Modeling interoperability between programs in different languages is a key problem when modeling compositional and secure compilation, which has been successfully addressed using multi-language semantics. Unfortunately, existing models of compilation using multi-language semantics define two variants of each compiler pass are defined: a syntactic translation on open terms, and a run-time translation of closed terms at multi-language boundaries
We introduce a novel work-in-progress approach to uniformly model a compiler entirely as a reduction system on open term in a multi-language semantics, rather than as a syntactic translation. This simultaneously defines the compiler and the interoperability semantics, reducing duplication. It also provides interesting semantic insights.
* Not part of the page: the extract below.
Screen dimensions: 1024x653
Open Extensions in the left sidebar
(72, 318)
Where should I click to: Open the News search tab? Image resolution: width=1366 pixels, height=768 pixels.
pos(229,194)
Normalization of the cross-language redexes performs ahead-of-time (AOT) compilation. Evaluation in the multi-language models just-in-time (JIT) compilation. Confluence of multi-language reduction implies compiler correctness. Subject reduction of the multi-language reduction implies type-preservation of the compiler. This model provides a strong attacker model through contextual equivalence, retaining its usefulness for modeling secure compilation as full abstraction.
William J. Bowman is an assistant professor of computer science at the University of British Columbia in Vancouver. Broadly speaking, he is interested in making it easier for programmers to communicate their intent to machines, and preserving that intent through the stages of compilation. More specifically, his research interests include secure and verified compilation, dependently typed programming, verification, and meta-programming. His recent work examines type-preserving compilation of dependently typed programming language like Coq, a technique that can enable preserving security and correctness invariants of verified software through compilation and statically enforcing those invariants in the low-level (assembly-like) code generated by compilers.